[Collected data entries]
= = = = =

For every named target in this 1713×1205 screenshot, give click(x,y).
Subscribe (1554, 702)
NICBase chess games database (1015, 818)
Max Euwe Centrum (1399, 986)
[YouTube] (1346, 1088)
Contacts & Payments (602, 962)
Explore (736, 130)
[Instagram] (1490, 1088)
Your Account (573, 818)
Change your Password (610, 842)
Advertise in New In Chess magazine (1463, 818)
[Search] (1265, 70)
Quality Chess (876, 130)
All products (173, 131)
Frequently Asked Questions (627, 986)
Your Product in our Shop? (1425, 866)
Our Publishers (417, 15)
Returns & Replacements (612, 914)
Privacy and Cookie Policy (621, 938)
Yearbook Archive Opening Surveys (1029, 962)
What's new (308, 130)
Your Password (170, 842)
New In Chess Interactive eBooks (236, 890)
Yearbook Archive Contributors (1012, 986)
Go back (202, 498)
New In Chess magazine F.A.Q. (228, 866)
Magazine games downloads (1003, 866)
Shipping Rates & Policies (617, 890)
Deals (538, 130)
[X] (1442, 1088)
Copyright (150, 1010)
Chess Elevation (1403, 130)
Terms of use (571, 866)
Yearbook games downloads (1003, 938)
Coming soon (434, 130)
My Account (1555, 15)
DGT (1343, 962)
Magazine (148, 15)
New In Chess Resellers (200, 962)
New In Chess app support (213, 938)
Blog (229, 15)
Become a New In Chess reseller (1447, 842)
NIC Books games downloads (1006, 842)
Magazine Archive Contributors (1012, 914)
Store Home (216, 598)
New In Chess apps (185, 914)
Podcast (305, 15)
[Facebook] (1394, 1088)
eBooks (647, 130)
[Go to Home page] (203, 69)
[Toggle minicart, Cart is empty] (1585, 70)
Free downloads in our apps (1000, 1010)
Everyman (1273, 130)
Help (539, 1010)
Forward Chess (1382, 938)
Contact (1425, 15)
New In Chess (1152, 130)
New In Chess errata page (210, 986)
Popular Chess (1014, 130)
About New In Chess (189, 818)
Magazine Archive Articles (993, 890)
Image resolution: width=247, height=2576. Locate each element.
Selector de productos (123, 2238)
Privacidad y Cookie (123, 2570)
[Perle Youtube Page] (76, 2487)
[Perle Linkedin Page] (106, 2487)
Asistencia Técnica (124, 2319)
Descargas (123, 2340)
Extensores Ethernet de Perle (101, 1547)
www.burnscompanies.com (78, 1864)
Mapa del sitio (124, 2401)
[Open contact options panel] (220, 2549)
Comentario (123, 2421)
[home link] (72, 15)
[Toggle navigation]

= = = = =

Each line above needs to be output again, exactly as shown.

For every named target in this 1713×1205 screenshot, give click(x,y).
Subscribe (1554, 702)
NICBase chess games database (1015, 818)
Max Euwe Centrum (1399, 986)
[YouTube] (1346, 1088)
Contacts & Payments (602, 962)
Explore (736, 130)
[Instagram] (1490, 1088)
Your Account (573, 818)
Change your Password (610, 842)
Advertise in New In Chess magazine (1463, 818)
[Search] (1265, 70)
Quality Chess (876, 130)
All products (173, 131)
Frequently Asked Questions (627, 986)
Your Product in our Shop? (1425, 866)
Our Publishers (417, 15)
Returns & Replacements (612, 914)
Privacy and Cookie Policy (621, 938)
Yearbook Archive Opening Surveys (1029, 962)
What's new (308, 130)
Your Password (170, 842)
New In Chess Interactive eBooks (236, 890)
Yearbook Archive Contributors (1012, 986)
Go back (202, 498)
New In Chess magazine F.A.Q. (228, 866)
Magazine games downloads (1003, 866)
Shipping Rates & Policies (617, 890)
Deals (538, 130)
[X] (1442, 1088)
Copyright (150, 1010)
Chess Elevation (1403, 130)
Terms of use (571, 866)
Yearbook games downloads (1003, 938)
Coming soon (434, 130)
My Account (1555, 15)
DGT (1343, 962)
Magazine (148, 15)
New In Chess Resellers (200, 962)
New In Chess app support (213, 938)
Blog (229, 15)
Become a New In Chess reseller (1447, 842)
NIC Books games downloads (1006, 842)
Magazine Archive Contributors (1012, 914)
Store Home (216, 598)
New In Chess apps (185, 914)
Podcast (305, 15)
[Facebook] (1394, 1088)
eBooks (647, 130)
[Go to Home page] (203, 69)
[Toggle minicart, Cart is empty] (1585, 70)
Free downloads in our apps (1000, 1010)
Everyman (1273, 130)
Help (539, 1010)
Forward Chess (1382, 938)
Contact (1425, 15)
New In Chess (1152, 130)
New In Chess errata page (210, 986)
Popular Chess (1014, 130)
About New In Chess (189, 818)
Magazine Archive Articles (993, 890)
Image resolution: width=247, height=2576. Locate each element.
Selector de productos (123, 2238)
Privacidad y Cookie (123, 2570)
[Perle Youtube Page] (76, 2487)
[Perle Linkedin Page] (106, 2487)
Asistencia Técnica (124, 2319)
Descargas (123, 2340)
Extensores Ethernet de Perle (101, 1547)
www.burnscompanies.com (78, 1864)
Mapa del sitio (124, 2401)
[Open contact options panel] (220, 2549)
Comentario (123, 2421)
[home link] (72, 15)
[Toggle navigation]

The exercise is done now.